The next (and not so depressing) list will be posted shortly, so stay tuned!  I wanted to save the best things I want to remember for last.

Exam Time

Last week after Friday’s classes, I was elated: the classroom part of teaching here is finally over.  It was a hard week of review–hard because the students didn’t seem to realize I was doing it for their benefit and didn’t pay extra attention–but it was tempered with the happy thought that we were almost finished. There were moments during that week, however, where I was able to feel a tinge of sadness that I would be leaving some of these kids who have become a source of some joy to me.

Some classes are really fun to teach, and I am a different person when I am with them than when I am with a terrible class. The good classes are the ones who pay attention and actually love learning, the bad ones hate being told anything.  I am able to be freer and joke more with the good classes, because I know that I have their respect, but with the bad classes, I can’t show much of that side of me, because if I loosen up much at all they walk all over me, and don’t hesitate to show their disrespect.

By my last class on Friday, I had worked up so much energy in the sheer anticipation of almost being done, that I was a far quirkier teacher than I usually am, and had them in stitches the whole class period.  It was kind of like an out of body experience, to be honest.  I’m pretty sure they couldn’t believe how much energy I had, because I’m usually not that chipper with them on Friday at 4:25 pm.

This past week, I’ve been giving the final oral exams to my students.  I have written 3 tests so that the students can’t listen in on the previous student and copy their answers (cheating is unbelievably rampant).  Each student has 2-3 minutes to answer my questions, correctly pronounce some sentences, use two vocabulary words correctly in a sentence, and describe a picture.  That’s it.  It’s a short test, but that’s necessary in order to get through all the kids.  I got through something like 325 kids this week, and that’s not quite half of them.  Testing is easier than teaching in the classroom–I can save my voice and some energy, but it’s still draining to do 3 class periods in a row.  I am grateful to sit down though and do more listening that speaking so that I can really gauge each student’s progress.
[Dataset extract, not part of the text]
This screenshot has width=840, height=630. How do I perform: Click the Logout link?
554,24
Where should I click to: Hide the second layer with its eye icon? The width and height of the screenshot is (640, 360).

In the Oral English teachers’ classes at this school, only 20 points of their final grade is obtained.  The Chinese English teachers’ classes make up 80 percent of their grade, which is probably another reason why we don’t matter that much to the administration or students.  10 points of the final grade is for class behavior and participation, and 10 points is for the actual exam.  By this time in the year, for most students, I can take one look at their faces and know exactly what behavior score they should get.  Last semester, it wasn’t as easy to remember, so I was slightly more generous in giving them the benefit of the doubt.  It may have satisfied my sense of justice and dignity to give low behavioral scores to the students with awful attitudes and behavior in class, but it felt even better to give high marks to those who  deserved them. Some students have improved a lot this semester, and their grades show it.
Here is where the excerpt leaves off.